Task to carry out: Exactly as they appear, set down all the lines of the material.

Data for review:
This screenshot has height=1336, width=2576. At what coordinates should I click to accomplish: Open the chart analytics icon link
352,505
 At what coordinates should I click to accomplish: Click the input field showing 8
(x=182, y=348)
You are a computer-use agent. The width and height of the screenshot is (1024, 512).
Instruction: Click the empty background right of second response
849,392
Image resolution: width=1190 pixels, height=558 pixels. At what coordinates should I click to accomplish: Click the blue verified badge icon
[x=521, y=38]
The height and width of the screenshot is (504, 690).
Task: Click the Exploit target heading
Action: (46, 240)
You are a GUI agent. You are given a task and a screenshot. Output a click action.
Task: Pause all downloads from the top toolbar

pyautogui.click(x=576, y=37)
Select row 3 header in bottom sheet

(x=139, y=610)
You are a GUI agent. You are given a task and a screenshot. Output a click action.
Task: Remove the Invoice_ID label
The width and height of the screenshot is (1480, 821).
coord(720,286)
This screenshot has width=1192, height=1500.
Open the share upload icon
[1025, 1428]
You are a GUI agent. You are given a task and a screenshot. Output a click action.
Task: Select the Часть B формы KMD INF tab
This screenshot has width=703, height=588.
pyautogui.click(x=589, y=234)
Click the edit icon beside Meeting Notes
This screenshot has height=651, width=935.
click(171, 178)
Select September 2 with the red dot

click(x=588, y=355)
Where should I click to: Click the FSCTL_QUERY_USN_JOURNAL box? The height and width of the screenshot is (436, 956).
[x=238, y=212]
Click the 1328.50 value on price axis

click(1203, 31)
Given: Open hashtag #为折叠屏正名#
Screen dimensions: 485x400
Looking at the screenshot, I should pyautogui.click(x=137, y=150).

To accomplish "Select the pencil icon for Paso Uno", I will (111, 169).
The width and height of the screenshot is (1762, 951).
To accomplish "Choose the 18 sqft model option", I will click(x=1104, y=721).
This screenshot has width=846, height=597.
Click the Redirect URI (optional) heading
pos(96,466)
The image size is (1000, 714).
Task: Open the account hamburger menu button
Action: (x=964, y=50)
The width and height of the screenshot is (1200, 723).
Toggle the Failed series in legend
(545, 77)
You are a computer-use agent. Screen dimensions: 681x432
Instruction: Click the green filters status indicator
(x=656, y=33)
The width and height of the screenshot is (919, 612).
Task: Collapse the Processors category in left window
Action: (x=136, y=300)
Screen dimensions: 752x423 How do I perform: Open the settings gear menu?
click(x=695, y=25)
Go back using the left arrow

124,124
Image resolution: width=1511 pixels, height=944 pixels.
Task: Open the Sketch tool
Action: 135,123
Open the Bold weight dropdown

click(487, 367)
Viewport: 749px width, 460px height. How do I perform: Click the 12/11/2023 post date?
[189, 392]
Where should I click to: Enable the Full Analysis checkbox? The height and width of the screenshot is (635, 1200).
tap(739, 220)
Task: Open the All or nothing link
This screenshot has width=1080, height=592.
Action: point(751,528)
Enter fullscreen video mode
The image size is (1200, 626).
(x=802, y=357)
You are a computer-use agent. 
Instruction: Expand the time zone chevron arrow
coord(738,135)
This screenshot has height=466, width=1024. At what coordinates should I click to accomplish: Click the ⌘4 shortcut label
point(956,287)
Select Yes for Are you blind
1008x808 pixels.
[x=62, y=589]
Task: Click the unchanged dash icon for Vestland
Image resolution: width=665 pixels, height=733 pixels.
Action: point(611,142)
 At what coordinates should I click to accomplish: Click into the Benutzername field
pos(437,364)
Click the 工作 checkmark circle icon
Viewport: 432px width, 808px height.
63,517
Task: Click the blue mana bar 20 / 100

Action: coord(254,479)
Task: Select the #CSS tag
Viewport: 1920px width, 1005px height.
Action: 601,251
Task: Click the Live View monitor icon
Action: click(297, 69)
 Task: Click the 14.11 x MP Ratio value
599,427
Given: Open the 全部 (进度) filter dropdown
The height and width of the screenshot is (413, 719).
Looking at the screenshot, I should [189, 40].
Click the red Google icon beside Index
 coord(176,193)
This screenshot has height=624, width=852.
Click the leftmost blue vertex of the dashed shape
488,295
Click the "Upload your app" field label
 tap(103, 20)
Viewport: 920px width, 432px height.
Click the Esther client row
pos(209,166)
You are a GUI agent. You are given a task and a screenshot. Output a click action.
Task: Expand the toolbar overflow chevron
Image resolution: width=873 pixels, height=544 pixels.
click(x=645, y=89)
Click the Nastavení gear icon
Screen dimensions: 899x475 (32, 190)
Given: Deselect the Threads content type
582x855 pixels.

Result of this exercise:
This screenshot has height=1336, width=2576. At what coordinates should I click to accomplish: Open the chart analytics icon link
352,505
 At what coordinates should I click to accomplish: Click the input field showing 8
(x=182, y=348)
You are a computer-use agent. The width and height of the screenshot is (1024, 512).
Instruction: Click the empty background right of second response
849,392
Image resolution: width=1190 pixels, height=558 pixels. At what coordinates should I click to accomplish: Click the blue verified badge icon
[x=521, y=38]
The height and width of the screenshot is (504, 690).
Task: Click the Exploit target heading
Action: (46, 240)
You are a GUI agent. You are given a task and a screenshot. Output a click action.
Task: Pause all downloads from the top toolbar

pyautogui.click(x=576, y=37)
Select row 3 header in bottom sheet

(x=139, y=610)
You are a GUI agent. You are given a task and a screenshot. Output a click action.
Task: Remove the Invoice_ID label
The width and height of the screenshot is (1480, 821).
coord(720,286)
This screenshot has width=1192, height=1500.
Open the share upload icon
[1025, 1428]
You are a GUI agent. You are given a task and a screenshot. Output a click action.
Task: Select the Часть B формы KMD INF tab
This screenshot has width=703, height=588.
pyautogui.click(x=589, y=234)
Click the edit icon beside Meeting Notes
This screenshot has height=651, width=935.
click(171, 178)
Select September 2 with the red dot

click(x=588, y=355)
Where should I click to: Click the FSCTL_QUERY_USN_JOURNAL box? The height and width of the screenshot is (436, 956).
[x=238, y=212]
Click the 1328.50 value on price axis

click(1203, 31)
Given: Open hashtag #为折叠屏正名#
Screen dimensions: 485x400
Looking at the screenshot, I should pyautogui.click(x=137, y=150).

To accomplish "Select the pencil icon for Paso Uno", I will (111, 169).
The width and height of the screenshot is (1762, 951).
To accomplish "Choose the 18 sqft model option", I will click(x=1104, y=721).
This screenshot has width=846, height=597.
Click the Redirect URI (optional) heading
pos(96,466)
The image size is (1000, 714).
Task: Open the account hamburger menu button
Action: (x=964, y=50)
The width and height of the screenshot is (1200, 723).
Toggle the Failed series in legend
(545, 77)
You are a computer-use agent. Screen dimensions: 681x432
Instruction: Click the green filters status indicator
(x=656, y=33)
The width and height of the screenshot is (919, 612).
Task: Collapse the Processors category in left window
Action: (x=136, y=300)
Screen dimensions: 752x423 How do I perform: Open the settings gear menu?
click(x=695, y=25)
Go back using the left arrow

124,124
Image resolution: width=1511 pixels, height=944 pixels.
Task: Open the Sketch tool
Action: 135,123
Open the Bold weight dropdown

click(487, 367)
Viewport: 749px width, 460px height. How do I perform: Click the 12/11/2023 post date?
[189, 392]
Where should I click to: Enable the Full Analysis checkbox? The height and width of the screenshot is (635, 1200).
tap(739, 220)
Task: Open the All or nothing link
This screenshot has width=1080, height=592.
Action: point(751,528)
Enter fullscreen video mode
The image size is (1200, 626).
(x=802, y=357)
You are a computer-use agent. 
Instruction: Expand the time zone chevron arrow
coord(738,135)
This screenshot has height=466, width=1024. At what coordinates should I click to accomplish: Click the ⌘4 shortcut label
point(956,287)
Select Yes for Are you blind
1008x808 pixels.
[x=62, y=589]
Task: Click the unchanged dash icon for Vestland
Image resolution: width=665 pixels, height=733 pixels.
Action: point(611,142)
 At what coordinates should I click to accomplish: Click into the Benutzername field
pos(437,364)
Click the 工作 checkmark circle icon
Viewport: 432px width, 808px height.
63,517
Task: Click the blue mana bar 20 / 100

Action: coord(254,479)
Task: Select the #CSS tag
Viewport: 1920px width, 1005px height.
Action: 601,251
Task: Click the Live View monitor icon
Action: click(297, 69)
 Task: Click the 14.11 x MP Ratio value
599,427
Given: Open the 全部 (进度) filter dropdown
The height and width of the screenshot is (413, 719).
Looking at the screenshot, I should [189, 40].
Click the red Google icon beside Index
 coord(176,193)
This screenshot has height=624, width=852.
Click the leftmost blue vertex of the dashed shape
488,295
Click the "Upload your app" field label
 tap(103, 20)
Viewport: 920px width, 432px height.
Click the Esther client row
pos(209,166)
You are a GUI agent. You are given a task and a screenshot. Output a click action.
Task: Expand the toolbar overflow chevron
Image resolution: width=873 pixels, height=544 pixels.
click(x=645, y=89)
Click the Nastavení gear icon
Screen dimensions: 899x475 (32, 190)
Given: Deselect the Threads content type
582x855 pixels.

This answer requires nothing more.